■ **Your assignment**
Below are records to give again exactly; omit each image they contain.

(Beginning of Source data)

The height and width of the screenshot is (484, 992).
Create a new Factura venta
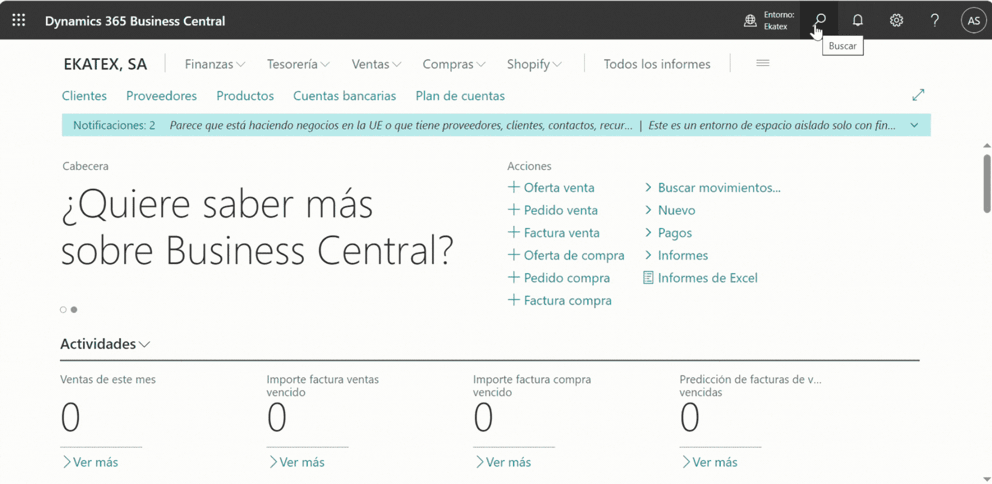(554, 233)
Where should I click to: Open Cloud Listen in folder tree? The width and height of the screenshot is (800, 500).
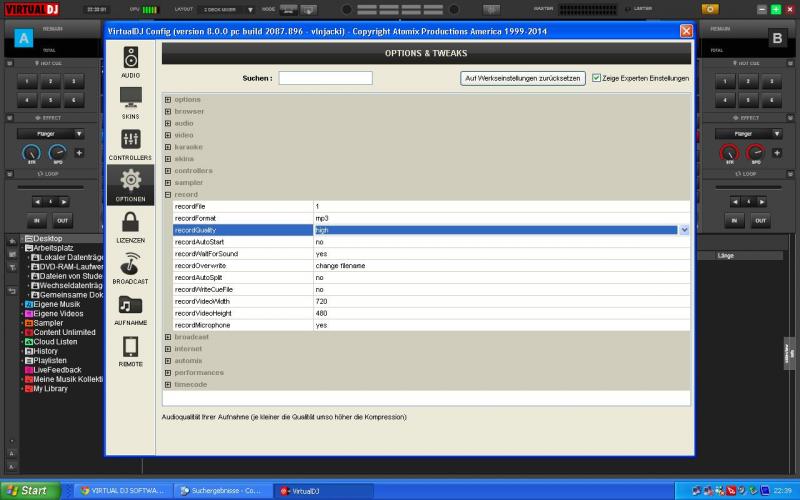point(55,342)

(End of Source data)

■ **Solution for this problem**
The height and width of the screenshot is (484, 992).
Create a new Factura venta
(554, 233)
Where should I click to: Open Cloud Listen in folder tree? The width and height of the screenshot is (800, 500).
point(55,342)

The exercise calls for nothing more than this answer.